岩手県北上保健所
環境課 菊地やよい
新年明けましておめでとうございます。社団法人岩手県浄化槽協会及び会員の皆様には日頃から多大なる御協力を賜わりまして深く感謝申し上げます。
今回初めて寄稿依頼を受けまして、浄化槽担当者の立場から浄化槽について思うことを振りかえってみたいと思います。
1 はじめに
私が初めて浄化槽担当になったのは、思い起こせば新採用として大船渡保健所に配属された5年前。恥ずかしながら、その時に初めて浄化槽という言葉に触れ、ほぼ知識ゼロからのスタートでした。当時は上司の助けを借りながら仕事を進めていましたが、とにかく建築図面を見るのも初めて、トレンチやらインバートやら慣れない建設系の専門用語も多く、最初のうちは浄化槽というもののイメージがなかなかつかめずに苦労したことを覚えています。
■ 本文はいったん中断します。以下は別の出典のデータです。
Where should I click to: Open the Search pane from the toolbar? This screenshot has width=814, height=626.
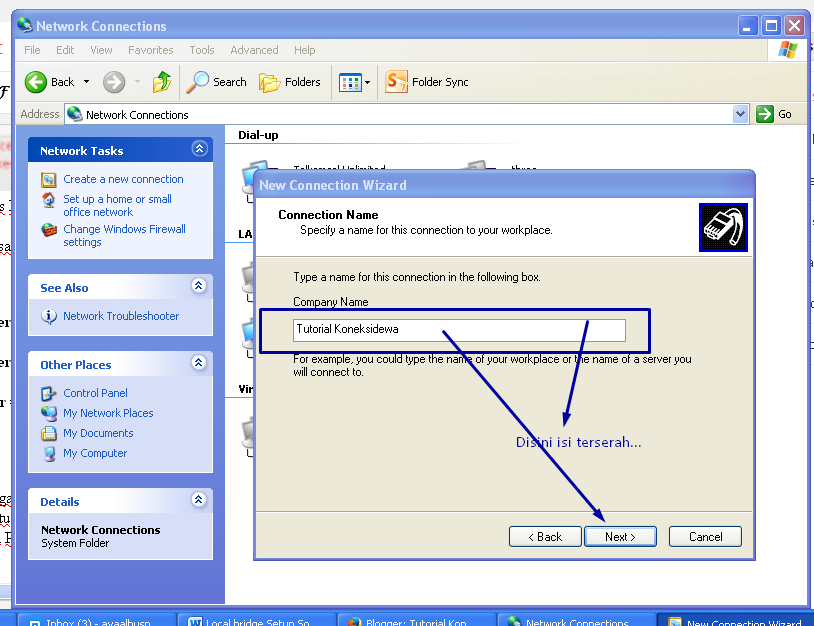coord(216,82)
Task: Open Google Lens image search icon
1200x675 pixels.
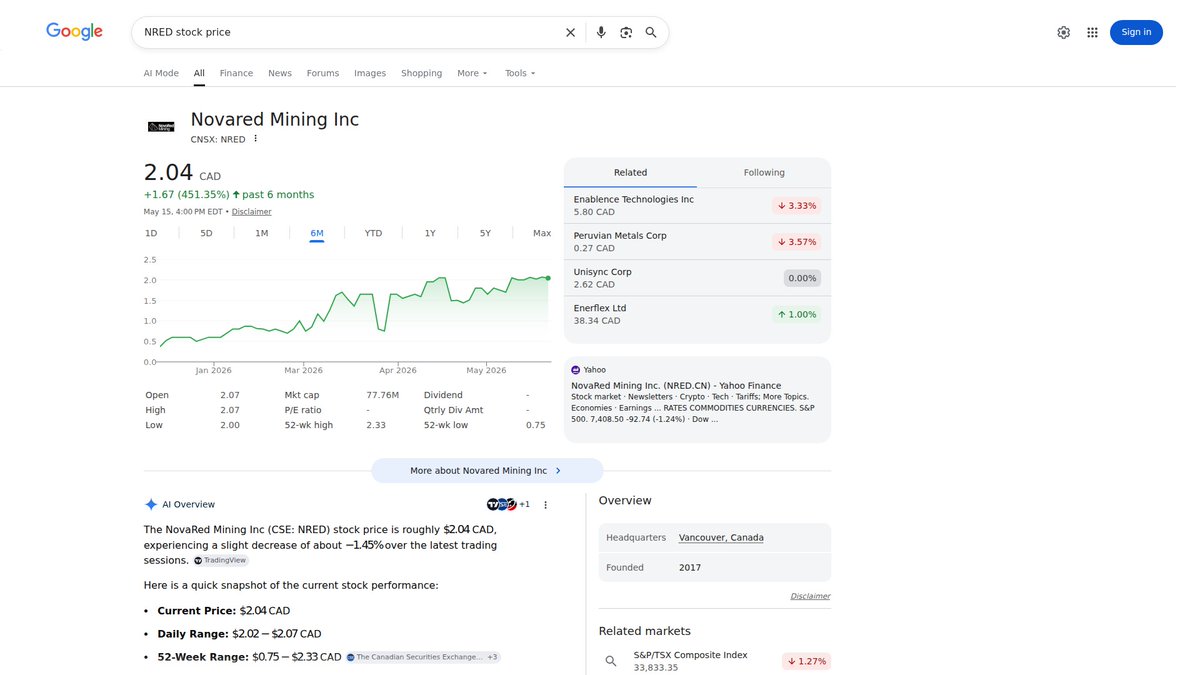Action: (626, 32)
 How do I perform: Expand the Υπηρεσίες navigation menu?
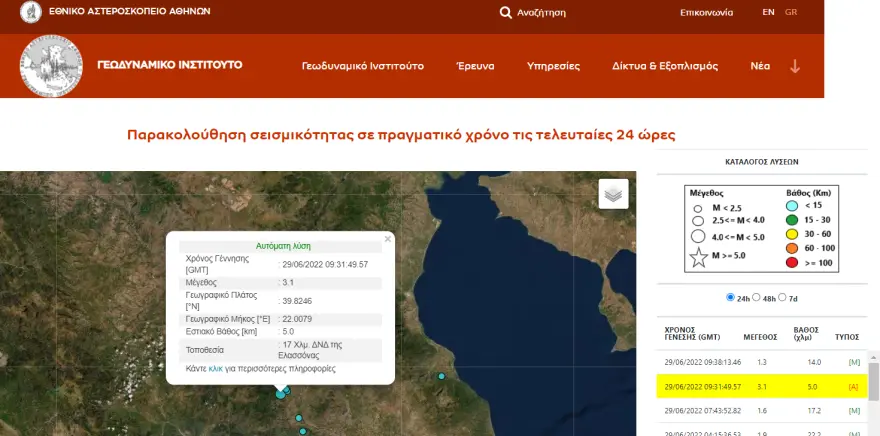553,66
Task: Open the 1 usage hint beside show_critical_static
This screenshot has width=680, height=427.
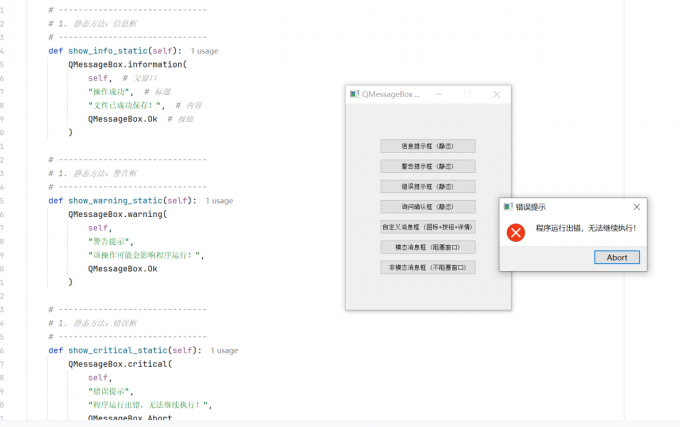Action: tap(224, 350)
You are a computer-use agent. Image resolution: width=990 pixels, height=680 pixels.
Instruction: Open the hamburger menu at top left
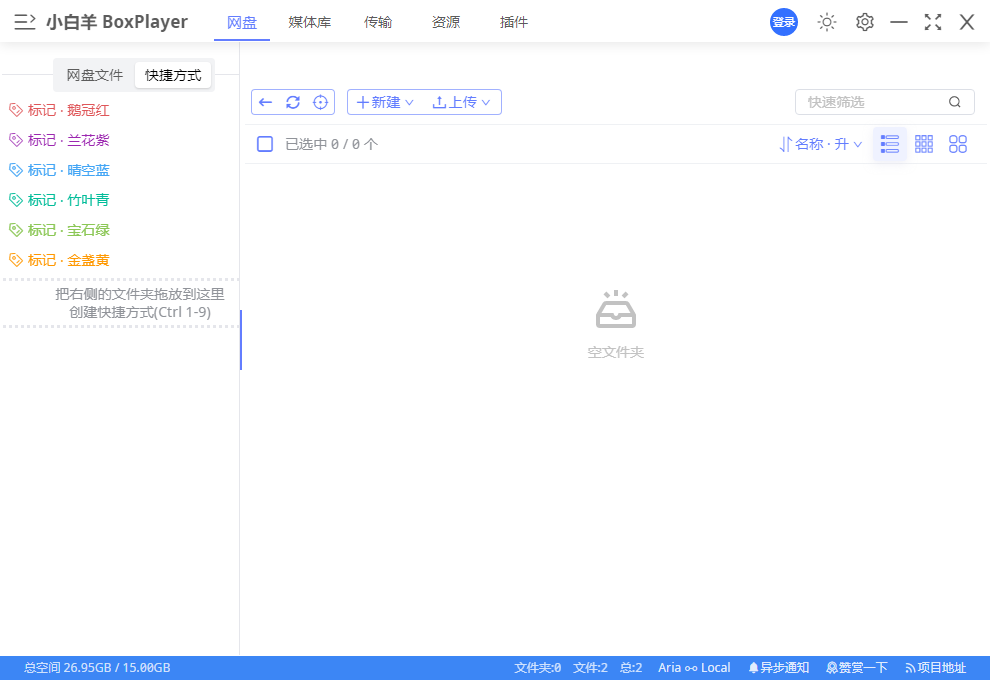24,21
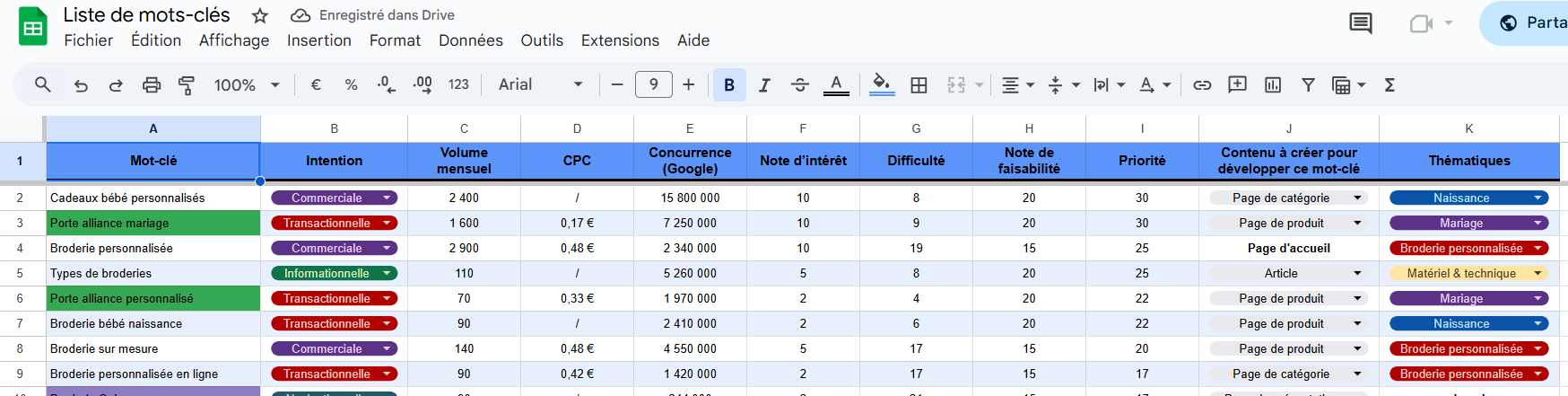Open the Arial font dropdown
The height and width of the screenshot is (396, 1568).
pyautogui.click(x=540, y=85)
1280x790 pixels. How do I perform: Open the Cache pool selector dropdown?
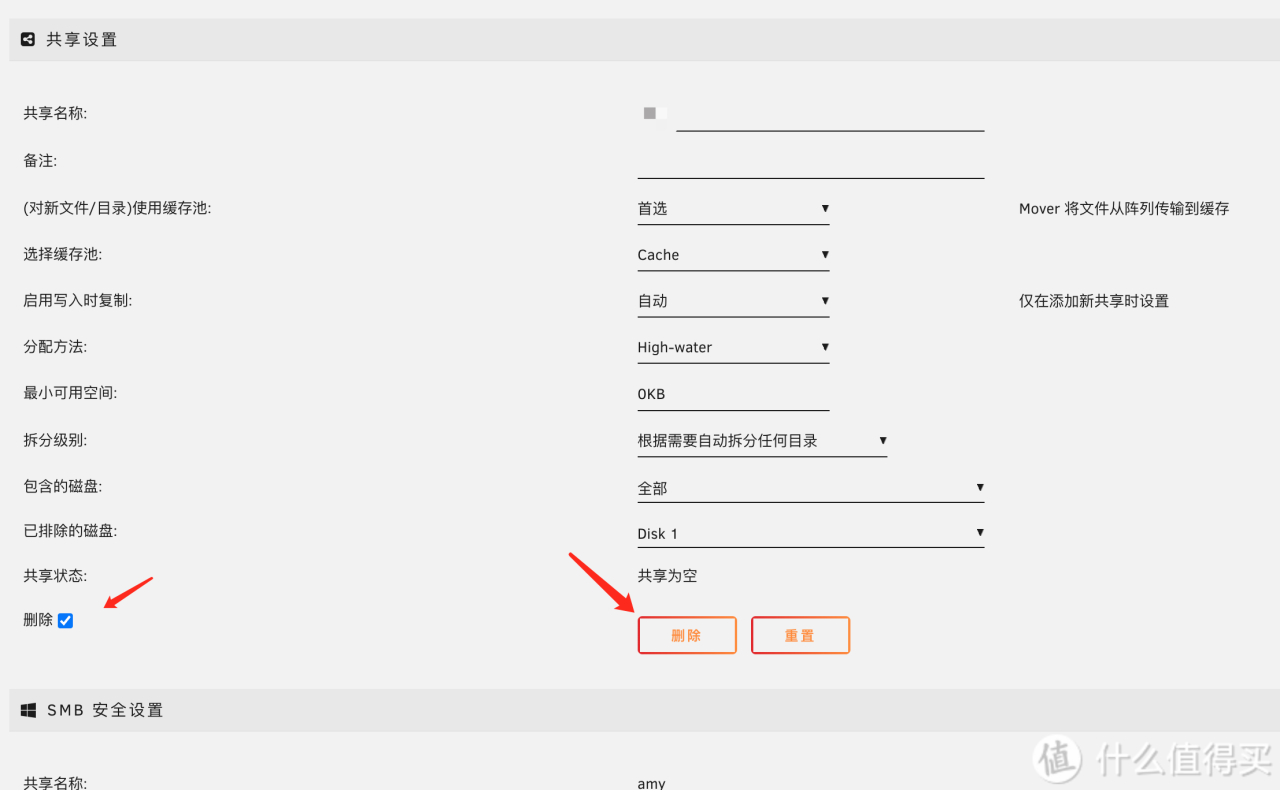(x=732, y=254)
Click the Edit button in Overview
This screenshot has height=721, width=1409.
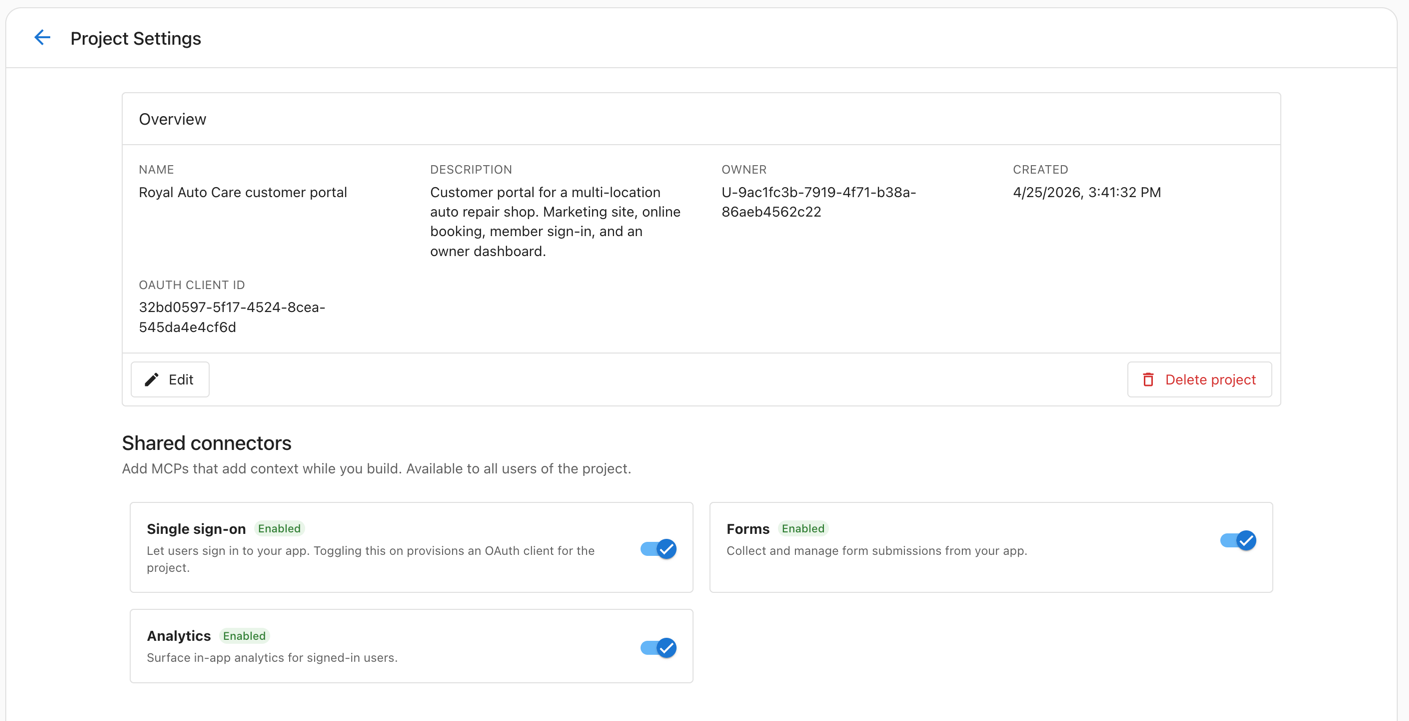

結局は実際に自分の目で現物をみたことが一番の理解につながりました。その際には、浄化槽検査センターの方や維持管理業者の方々からいろいろと教えて頂き感謝しております。今では「浄化槽ってこんなにも優秀なものなんだよ!」と自信を持って言えます。
2 日頃の浄化槽業務から
先日、法定検査で不適正であった現場を、保守点検業者の方と一緒に周った時のことですが、業者の方が浄化槽の維持管理の苦悩について話していました。
近年、浄化槽の型式は次々に新しいタイプが認定を受け製造され、最近では生物ろ過、担体流動タイプが主流になっているところですが、メーカーや型式ごとに保守点検時の操作方法が異なることから、日々勉強だという話でした。また、浄化槽の機能回復について疑問が生じ、メーカー側に相談しても、適切なアドバイスが得られなかったりと、浄化槽の機能回復に苦慮している例もあるようです。その際には様々なタイプを見て経験豊富な検査センターの方に相談されてみてはどうでしょうか?良いアドバイスが得られると思います。
3 全国浄化槽研究集会に参加して
昨年の10月、山形市で開催された全国浄化槽研究集会に参加してきました。全国各地の浄化槽関係者が集結し、研究発表や市町村の特色ある生活排水対策、法定検査のあり方等広範囲に渡る講演を聞くことができ、とても勉強になりました。私が特に印象に残った話題を2つ紹介したいと思います。
一つ目は岐阜県で実施している浄化槽維持管理システム「らくらく一括契約」というもので、一定間隔で3業種(清掃、保守点検、法定検査)の実施月を設定し、3業種一括した契約を行なうものです。メリットとしては、法定検査受検率の向上、設置者の料金支払いの簡素化、3業種の連携強化による浄化槽の維持管理が期待できます。
2つ目は、福島県の事例で、浄化槽の事務権限が市町村に委譲されたことをきっかけに、行政で管理する浄化槽台帳と法定検査機関で管理する法定検査データベースを一元化し、両者によるデータベースの共有化を図ったものです。今後は設置者、メーカー、保守点検業者、清掃業者、製造業者まで含めた管理システムの構築を目指し、最終的に設置者がデータベースにアクセスし、適正に運用されているかを確認できるシステムにする必要があるとのことでした。課題としては、個人情報の保護やIT環境の整備等が挙げられましたが、浄化槽機能の適正維持の為には、設置者、行政、メーカー、維持管理業者間の連携体制が重要だと感じました。現在、当保健所でも浄化槽設置者データの台帳整理を行なっているところですが、予想以上に検査センターで把握している台帳との不一致が多いというのが現状です。将来的に台帳の共有化をする上でも、このずれを解消することが今後不可欠な作業になると思われます。
また、最終日のシンポジウムでは、浄化槽がなかなか定着しない要因として、浄化槽使用者側の認識不足が挙げられました。トイレやシンク等のCMはあっても浄化槽のCMは見たことがないように、一般住民向けのPRが不足している。使用者の疑問に誰が答えてあげるか?という視点に立った設置者向けのかみくだいた説明の必要さを痛感しました。
4 おわりに
今あるすばらしい岩手の環境を次世代に引継いでいくために、私達にはやらなければならないことがたくさんあると思います。その一助となるべく浄化槽は、私達にとても身近な存在であり、本体は小さくてもその効果や役割はとても大きいものです。今後もより多くの方々に浄化槽を理解して使用してもらうために、関係機関の方々と連携を図りながら、浄化槽業務に関わっていきたいと思います。今後ともご指導のほどよろしくお願いします。